**Task prompt**.
Copy out the records below again, swapping "image size" for "frame size" everywhere it appears and keeping everything else the same. Leave out the pictures.

**Material provided**.
###
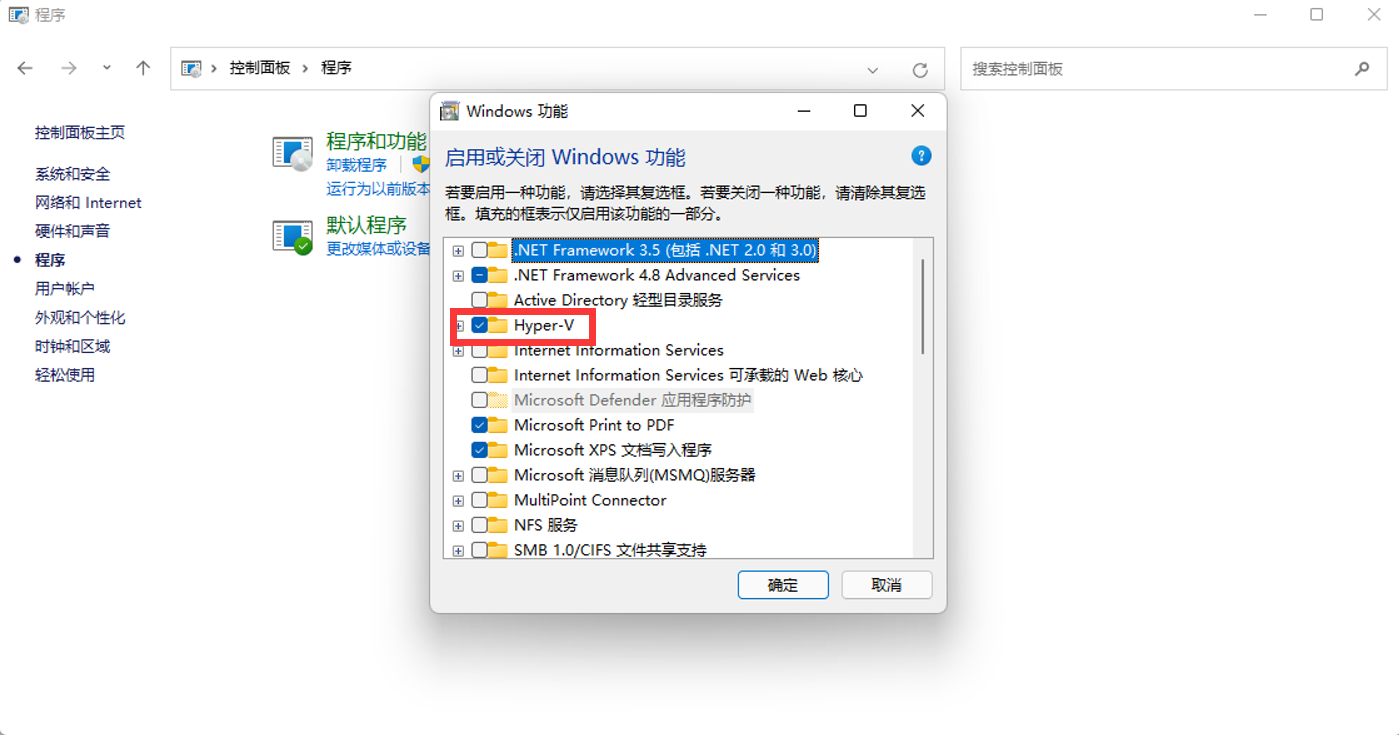Expand the Internet Information Services tree node

point(458,350)
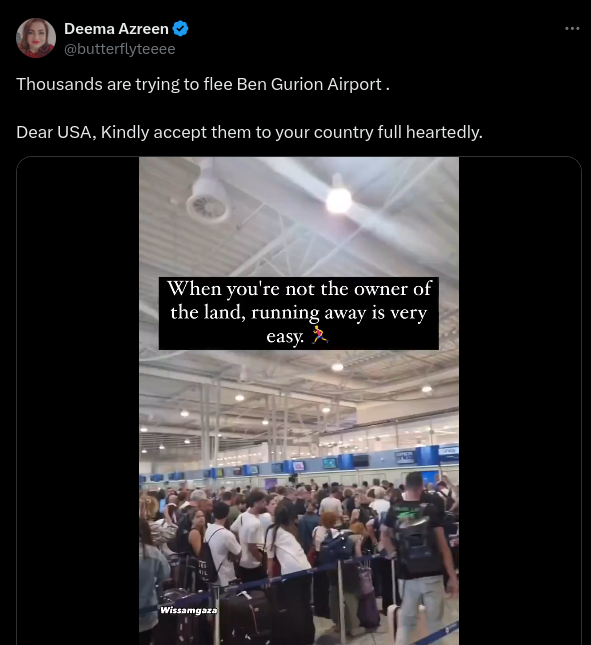591x645 pixels.
Task: Click the black left margin of video
Action: click(78, 401)
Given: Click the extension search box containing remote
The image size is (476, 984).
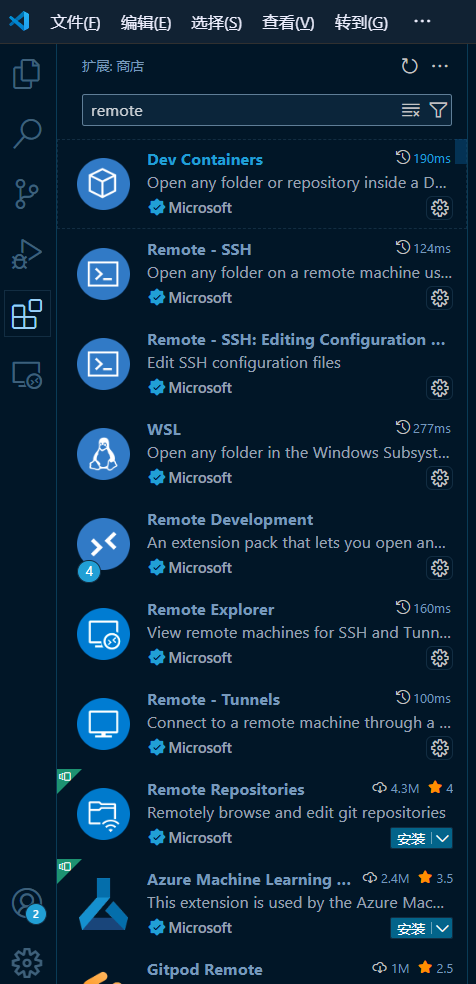Looking at the screenshot, I should (x=241, y=110).
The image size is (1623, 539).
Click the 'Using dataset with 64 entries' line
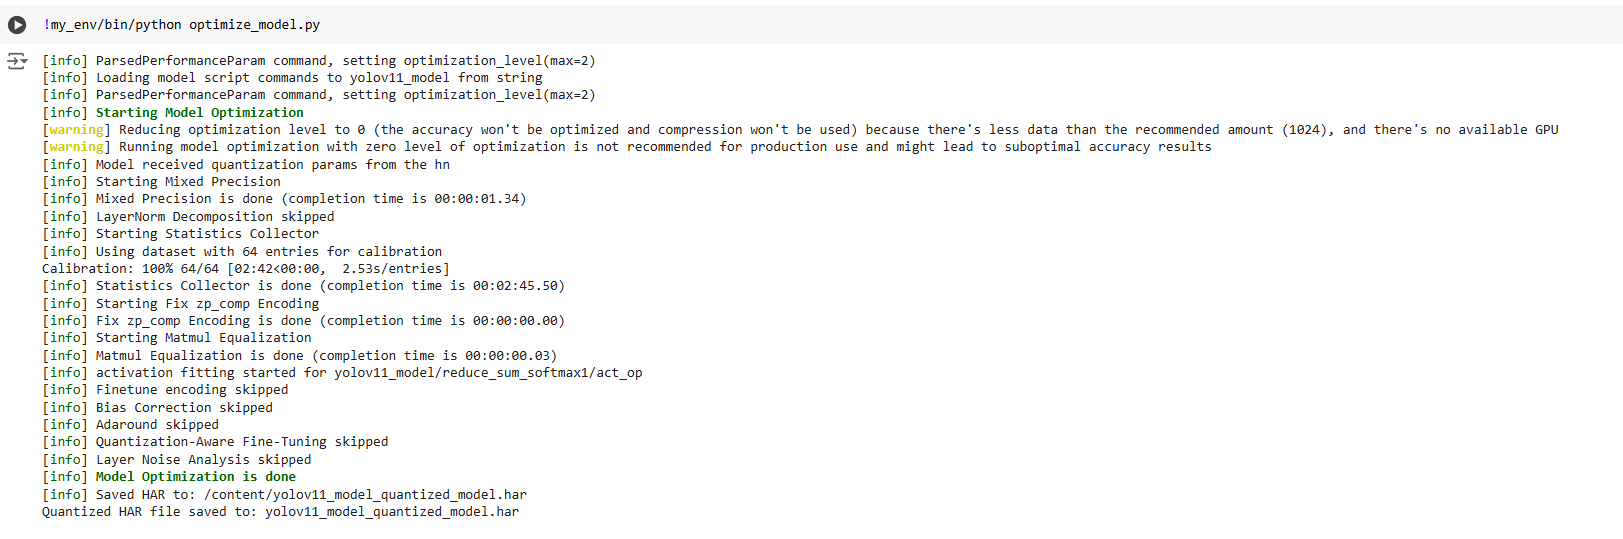pyautogui.click(x=241, y=252)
###
**Solution to this task**.
Expand the Internet Information Services tree node

point(458,350)
591x645 pixels.
Task: Click the black left margin of video
Action: click(78, 401)
Given: Click the extension search box containing remote
The frame size is (476, 984).
Looking at the screenshot, I should (x=241, y=110).
The frame size is (1623, 539).
Click the 'Using dataset with 64 entries' line
pyautogui.click(x=241, y=252)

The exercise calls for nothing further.